Oh Yes and I’m sure the United States would never tolerate a Seperatist party in their federal Government. I’d bet the members of the Bloc Quebecois would have been arrested as traitors.
This is very, very OT but I am blessed by the gods: even though I live in semi-rural Japan, a nearby 100-yen store (the Japanese version of the dollar store) has Dare Maple Creams. Bilingual packaging and all. (Unfortunately not for Y100.)
kingpengvin, that’s what I didn’t write, like I said, all disjointed. I believe that the Canadian quality of life is better than what I see around here. And, FWIW, I’m not a bitching westerner unless I’m in the horrifically humid east during the summer.
jovan, something I noticed while working in tourist areas that have a lot of Asians (Yellowknife NT, Banff AB) is that maple products are very, very popular. I’m not at all surprised that they’re available in Japan.
We bitch because we pretty much support the rest of the country and we don’t have a say in said country. And as we spend so much of our time supporting the rest of you so you can have such a high quality of life, I’d like my standard of living to reflect it. Thank you very much.
I knew this thread would be pit worthy soon enough…
OK, Mr. Albertan, just because the land that you happen to be settled on has oil within a few hundred miles does not entitle you to jack squat more than the rest of us. You are already lucky enough not to pay sales taxes, though, now that I think about it, if Ralphie boy would give up the hooch and realize that maybe a 2% tax would pay for Kyoto, restore health care and education in your province, as well as help to revaitalize your oil based economy by using the $$$ for better R&D to advance and enhance it, then maybe you wouldnt have a reason to bitch. Yes, Canada has high taxes. But they paid to keep my (still high) tuition levels below the $20K USD you pay to go to a decent university in the States. If I get hit by a car I know that I can get medical attention without worrying about insurance. There are SO many more example of why I do not mind paying the taxes. The problem with people in Albetra is that you think you get shafted on everything. The way I see it, by fortune of you having oil in your province you get a hell of alot more than the rest of us dollar for dollar. Not that I begrudge you that. But man, dont you dare say that you are getting shafted. Talk to people in Newfoundland about what they have compared to what you have. Then tell me how your quality of life is. Besides, even if after reading this you feel that the States is a better place to be than here because of the value of the dollar, then by all means go. Just don’t get upset when you dont have the $50K to pay for the operation after you get shot for walking alone at night because you didnt realize that some places there arent the same as they are here.

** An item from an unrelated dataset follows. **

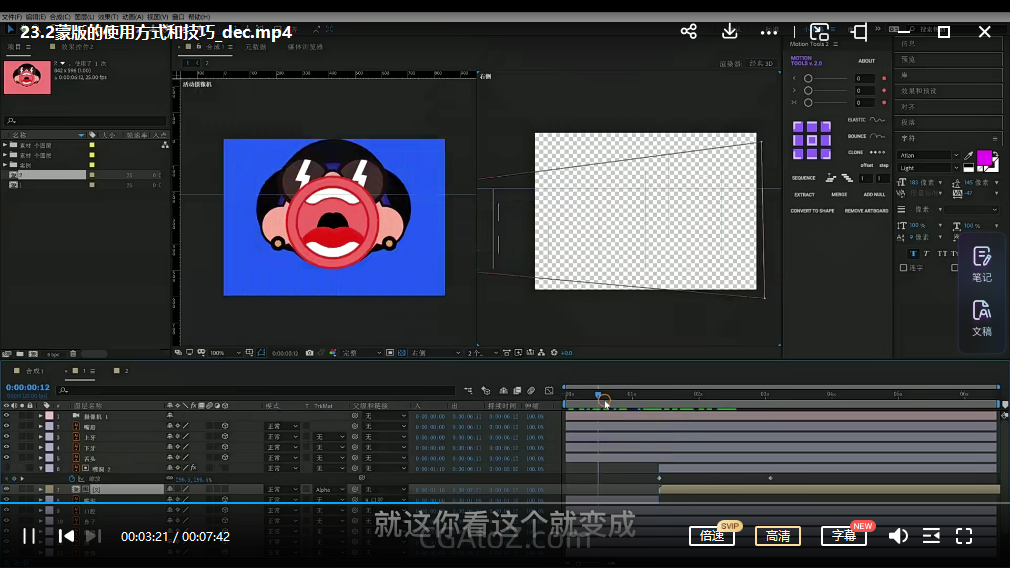Image resolution: width=1010 pixels, height=568 pixels.
Task: Open the 笔记 notes panel
Action: click(x=982, y=264)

(By the way, anything in this post that may have seemed as derogatory to Americans was unintentional. Honest.)
Also, to return this rant back to topic, as you can see, Canada “celebrates” the regional differences alot more than the US of A does. Uzi and I may not see eye to eye, but if he was stranded and hungry, he would be welcome in my house without a second thought. We may bitch more interprovincially, but if the chips are down, we are all there for eachother.
Uzi, a person earning 40k in Calgary is not subsidising poor people any more than a person who is earning 40k Halifax. We all pay the same federal taxes, but you guys have less provincial taxes so you are in fact paying less. Yet you still complain.
Ever heard of transfer payments? Billions more dollars flow out of Alberta and Ontario to the other provinces than ever come back into them. That is billions that could be spent on health care, education, whatever in the areas where the money is earned.